10 Bab I mencakup pendahuluan yang terdiri dari latar belakang dan permasalahan, tujuan, metode pengumpulan data dan tinjauan pustaka. Latar belakang menjelaskan tentang alasan pengolahan arsip inaktif yang perlu dilakukan di instansi untuk menjamin keselamatan arsip dan mempercepat dalam penemuan kembali. Tujuan praktik yang ingin dicapai setelah melakukan praktik kerja lapangan yang akan dibahas lebih lanjut pada Bab III. Metode pengumpulan data yang digunakan untuk mengumpulkan data selama melaksanakan praktik kerja lapangan. Tinjauan pustaka digunakan untuk menunjang dalam penulisan Tugas Akhir guna memperoleh data yang relevan. Bab II mencakup profil organisasi yang menjelaskan secara singkat mengenai sejarah perkarantinaan Yogyakarta sejak tahun 1984, lokasi Balai Karantina Pertanian Kelas II Yogyakarta, tugas, pokok, fungsi dan tujuan organisasi, visi dan misi yang ingin dicapai, struktur organisasi, sumber daya manusia dan pengorganisasian arsip. Balai Karantina Pertanian Kelas II Yogyakarta berada di Jl. Laksda Adisucipto Km 8 Maguwoharjo, Depok, Sleman, Yogyakarta dan 3 wilayah kerja. Balai Karantina Pertanian Kelas II Yogyakarta dipimpin oleh Kepala yang memiliki 4 jabatan struktural, 26 medik/ paramedik veteriner, 17 Pengendali Organisme Pengganggu Tumbuhan (POPT), 3 fungsional khusus, 26 fungsional umum, dan 24 Tenaga Harian Lepas.

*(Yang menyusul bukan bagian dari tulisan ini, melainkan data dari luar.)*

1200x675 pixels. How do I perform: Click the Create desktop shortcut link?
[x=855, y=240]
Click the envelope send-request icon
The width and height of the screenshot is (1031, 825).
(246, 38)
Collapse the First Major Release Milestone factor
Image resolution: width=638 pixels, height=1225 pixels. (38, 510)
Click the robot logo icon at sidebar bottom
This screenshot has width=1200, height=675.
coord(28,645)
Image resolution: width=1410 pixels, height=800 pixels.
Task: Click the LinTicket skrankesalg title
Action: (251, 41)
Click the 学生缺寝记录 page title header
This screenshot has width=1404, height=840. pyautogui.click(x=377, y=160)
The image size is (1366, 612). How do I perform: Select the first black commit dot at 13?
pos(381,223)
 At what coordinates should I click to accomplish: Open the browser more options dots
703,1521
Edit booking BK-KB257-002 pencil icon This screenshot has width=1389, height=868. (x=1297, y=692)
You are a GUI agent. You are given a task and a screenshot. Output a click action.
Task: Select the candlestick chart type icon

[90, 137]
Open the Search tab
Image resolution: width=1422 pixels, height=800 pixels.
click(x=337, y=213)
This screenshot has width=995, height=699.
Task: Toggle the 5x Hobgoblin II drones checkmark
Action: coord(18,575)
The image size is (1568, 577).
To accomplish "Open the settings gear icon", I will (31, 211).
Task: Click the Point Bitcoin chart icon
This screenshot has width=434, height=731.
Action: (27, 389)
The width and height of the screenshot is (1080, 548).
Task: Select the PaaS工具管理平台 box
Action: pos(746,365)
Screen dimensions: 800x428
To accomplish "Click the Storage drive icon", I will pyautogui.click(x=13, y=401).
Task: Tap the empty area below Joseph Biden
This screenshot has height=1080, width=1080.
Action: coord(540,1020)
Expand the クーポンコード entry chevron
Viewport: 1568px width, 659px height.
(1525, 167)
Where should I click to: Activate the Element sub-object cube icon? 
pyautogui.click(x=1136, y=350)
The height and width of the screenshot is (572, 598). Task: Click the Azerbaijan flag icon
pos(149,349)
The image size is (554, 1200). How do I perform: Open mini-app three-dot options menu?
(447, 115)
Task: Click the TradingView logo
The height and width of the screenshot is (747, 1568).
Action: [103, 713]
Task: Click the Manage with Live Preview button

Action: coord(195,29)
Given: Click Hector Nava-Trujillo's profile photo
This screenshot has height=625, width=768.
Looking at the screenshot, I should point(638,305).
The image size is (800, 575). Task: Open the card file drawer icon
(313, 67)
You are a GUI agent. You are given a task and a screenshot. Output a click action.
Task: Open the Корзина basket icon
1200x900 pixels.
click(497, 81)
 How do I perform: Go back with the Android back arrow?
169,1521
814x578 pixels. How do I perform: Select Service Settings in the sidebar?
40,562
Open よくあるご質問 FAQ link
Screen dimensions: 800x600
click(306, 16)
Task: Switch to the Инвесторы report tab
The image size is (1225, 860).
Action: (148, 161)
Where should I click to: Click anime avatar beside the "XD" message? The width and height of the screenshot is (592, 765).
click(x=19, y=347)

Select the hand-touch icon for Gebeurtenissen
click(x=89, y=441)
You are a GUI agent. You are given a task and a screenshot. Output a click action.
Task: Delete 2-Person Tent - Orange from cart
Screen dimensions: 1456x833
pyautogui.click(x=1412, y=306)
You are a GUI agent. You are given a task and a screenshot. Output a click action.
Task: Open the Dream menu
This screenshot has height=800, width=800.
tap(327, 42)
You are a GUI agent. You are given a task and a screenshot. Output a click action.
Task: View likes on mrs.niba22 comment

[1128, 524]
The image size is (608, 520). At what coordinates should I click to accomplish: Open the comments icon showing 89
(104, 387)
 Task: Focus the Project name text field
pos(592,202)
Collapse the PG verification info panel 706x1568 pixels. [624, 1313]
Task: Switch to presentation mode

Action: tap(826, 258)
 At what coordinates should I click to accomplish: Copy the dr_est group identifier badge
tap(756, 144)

Bab III membahas tentang pengolahan arsip inaktif yang dilakukan Balai Karantina Pertanian Kelas II Yogyakarta hingga menghasilkan daftar arsip. Bab ini merupakan bab inti dalam penulisan tugas akhir karena menjelaskan secara rinci cara pengolahan arsip inaktif. Langkah yang digunakan dalam pengolah
11 arsip inaktif meliputi pembuatan skema pengelompokkan arsip, pemilahan arsip, pemberkasan, manuver arsip, pembuatan daftar arsip, pembungkusan, penomoran arsip, memasukkan arsip ke dalam boks, pelabelan boks, dan penataan ke dalam rak. Bab IV adalah penutup yang berisi kesimpulan dan saran mengenai pengolahan arsip inaktif Seksi Karantina Hewan dan Karantina Tumbuhan di Balai Karantina Pertanian Kelas II Yogyakarta. Menyimpulkan secara garis besar pengolahan arsip inaktif selama praktik. Saran yang bersifat membangun agar pengolahan arsip inaktif di Balai Karantina Pertanian Kelas II Yogyakarta berjalan lebih baik dan untuk menjamin kebutuhan informasi.